14). URL of Anchor: 比较页面的超链接的元素(a tag), 是否与本域名相同. 相同的百分比.

15). Links in <Meta>, <Script>, <Link>: 大部分正常网站<Meta>, <Script>, 和<Link>标签下的链接与主域名是相同的.

16). Sever Form Handler (SFH): 页面中提交表单后返回的内容, 如果是空,等操作则大部分是异常的. 因为提交完需要其他的操作. 同时如果提交完跳转到其他域名, 也可能是异常的, 因为大部分提交之后的操作还是同一个域名下进行处理的.

17). Submitting Information to Email: 是否会将用户信息通过邮件进行发送. A phisher might redirect the user's information to his personal email. To that end, a server-side script language might be used such as "mail()" function in PHP. One more client-side function that might be used for this purpose is the "mailto:" function.

18). Abnormal URL: The host name in URL does not match its claimed identity. (通过WHOIS进行查询)

HTML and JS based Features

19). Website Forwarding: 页面跳转(重定向次数).

20). Using onMouseOver to Hide the Link: Phishers may use JavaScript to display a fake URL in the status bar to the users.

21). Disabling Right Click: Phishers use JavaScript to disable the right click function, so that users cannot view and save the source code. (网站禁止右键的功能). For this feature, we will search for event "event.button==2" in the webpage source code and check if the right click is disabled.

22). Using PopUp Window: It's unusual to find a legitimate website asking users to submit their credentials through a popup window. (是否有通过弹窗来让用户输入信息)

23). IFrame Redirection: 恶意网站会使用IFrame标签, 同时通过消除边框, 使其呈现视觉轮廓.

Domain Based Features

24). Age of Domain: 这个特征还是从WHOIS中获得, 域名的时间越长(过期时间-创建时间), 是虚假网站的可能性越低.

25). DNS Record: This feature can be extracted from WHOIS database. For phishing sites, either the claimed identity in not recognized by WHOIS database or the record of the hostname is not founded.

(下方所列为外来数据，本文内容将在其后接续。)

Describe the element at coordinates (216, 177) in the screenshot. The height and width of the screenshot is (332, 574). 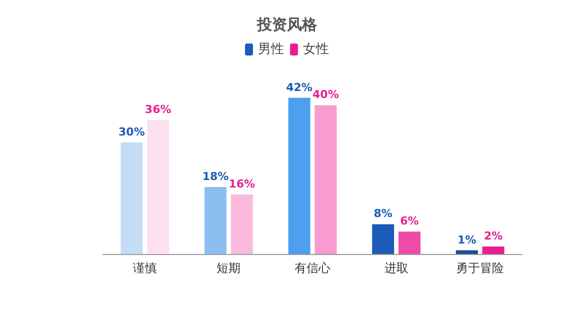
I see `data-label: 18%` at that location.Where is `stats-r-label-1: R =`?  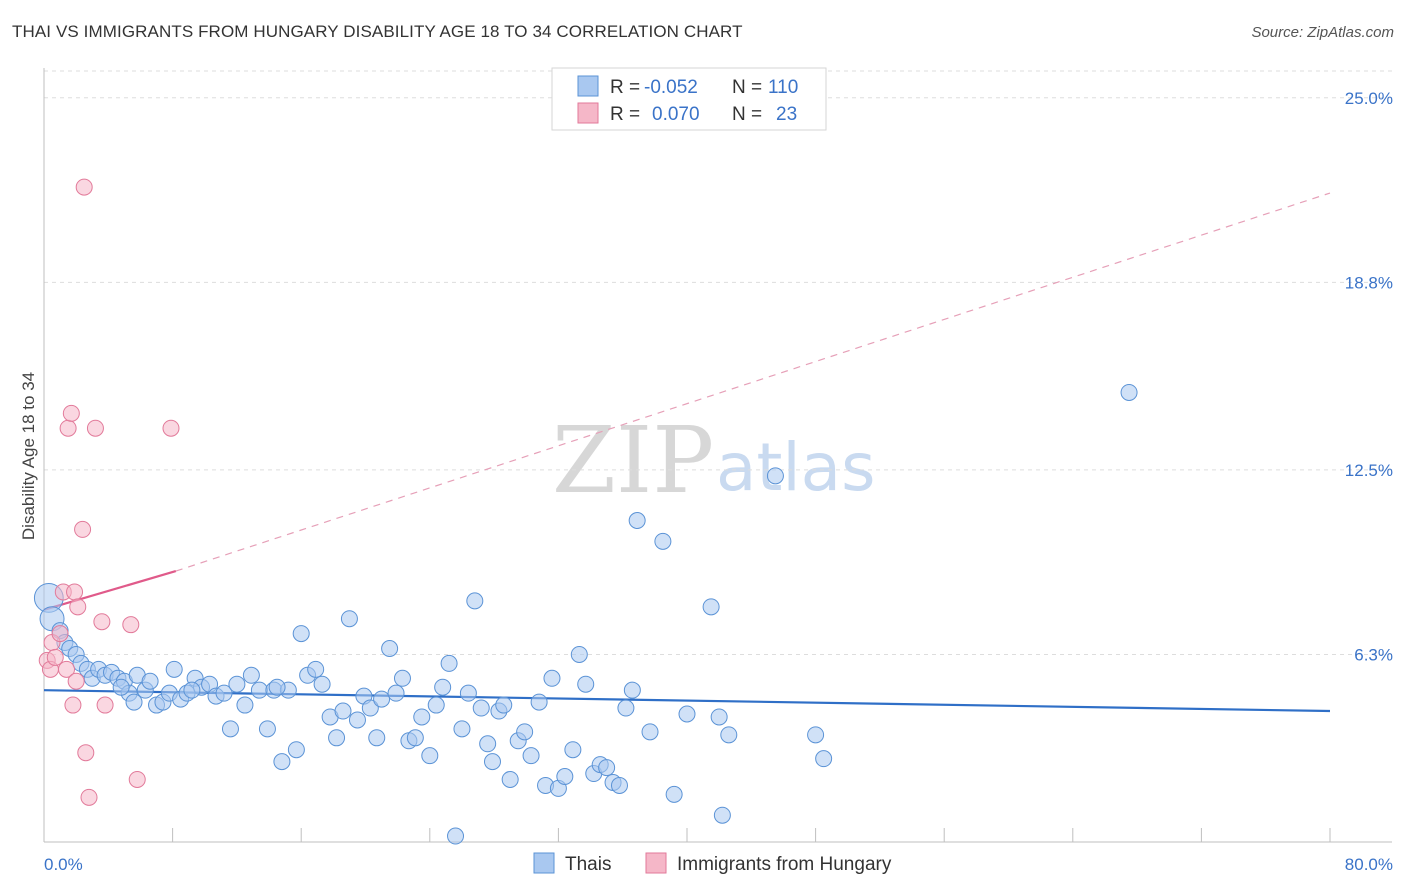
stats-r-label-1: R = is located at coordinates (625, 88). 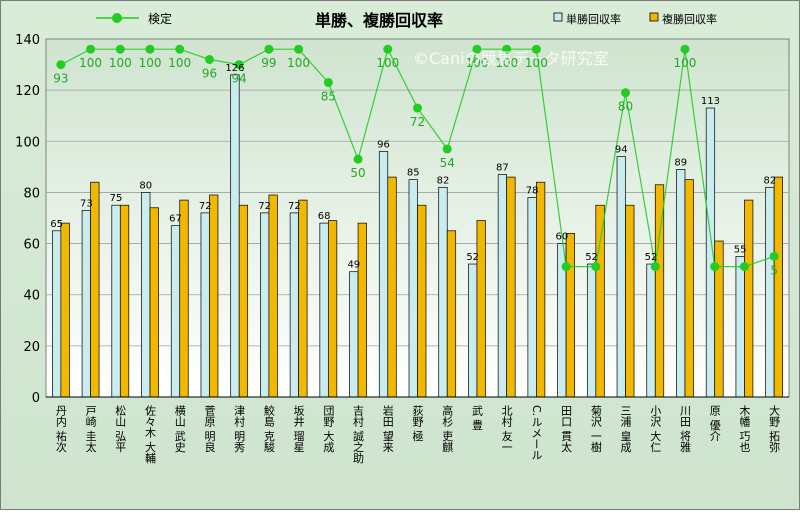 I want to click on x-tick-label: 丹内 祐次, so click(x=60, y=429).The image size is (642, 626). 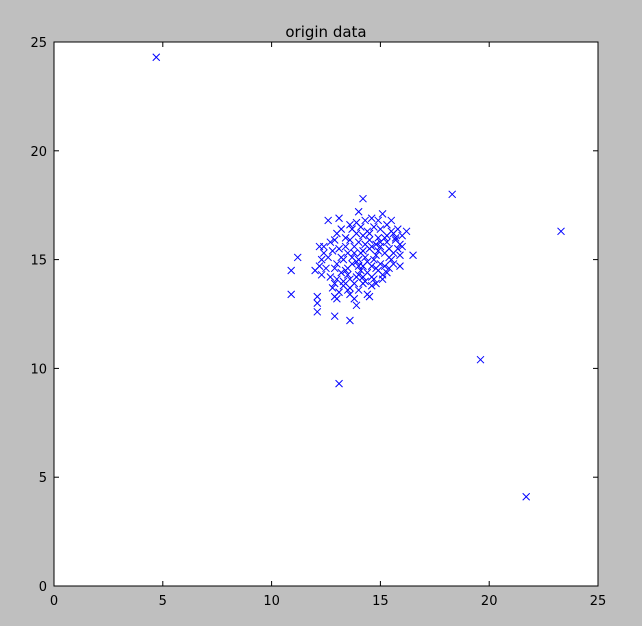 I want to click on y-tick-label: 5, so click(x=43, y=478).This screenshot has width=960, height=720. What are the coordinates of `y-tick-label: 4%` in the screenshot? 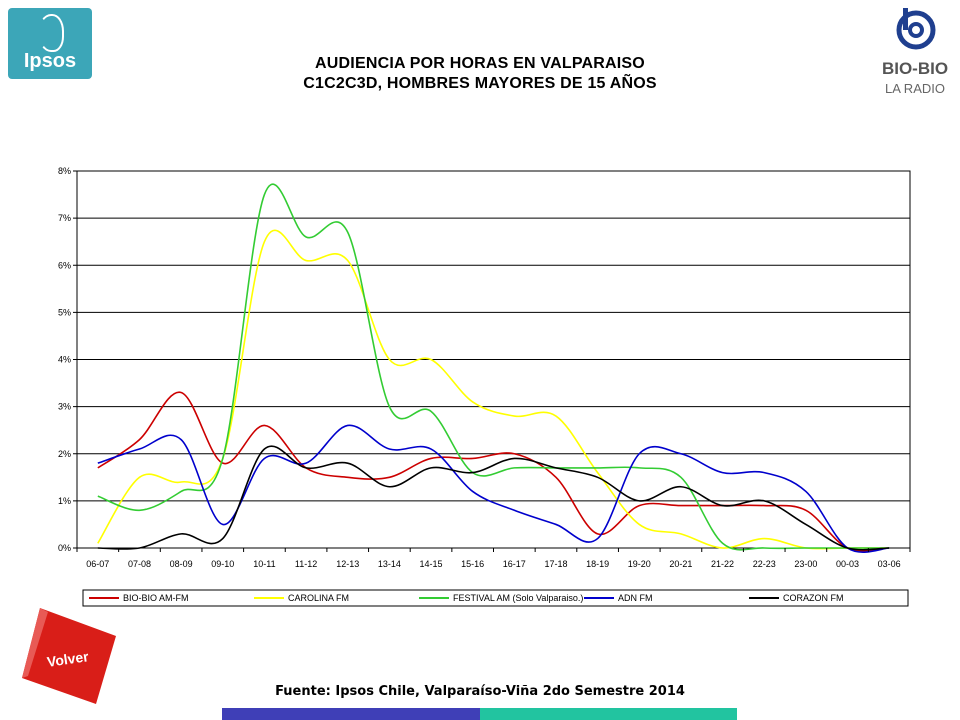 It's located at (64, 360).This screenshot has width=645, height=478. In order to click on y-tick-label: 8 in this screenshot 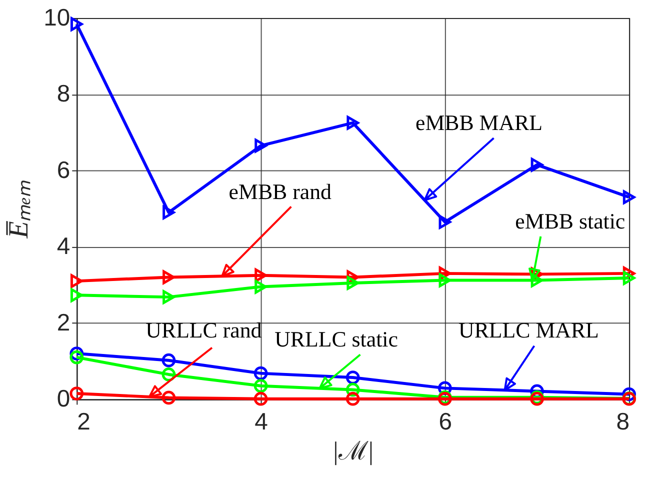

26). Website Traffic: 网站的流量统计, 从Alexa database中获取数据.

27). PageRank: PageRank is a value ranging from "0" to "1". PageRank aims to measure how important a webpage is on the Internet. The greater the PageRank value the more important the webpage.

28). Google Index: 谷歌是否索引了这个网站. 也就是是否能在谷歌搜索结果中出现.

29). Number of Links Pointing to Page: 外部链接的数量. 别的网站, 或是同一个网站链接到自己的链接数量.

30). Statistical-Reports Based Feature: 一些公开的恶意的IP地址或是公开的域名. (类似于黑名单)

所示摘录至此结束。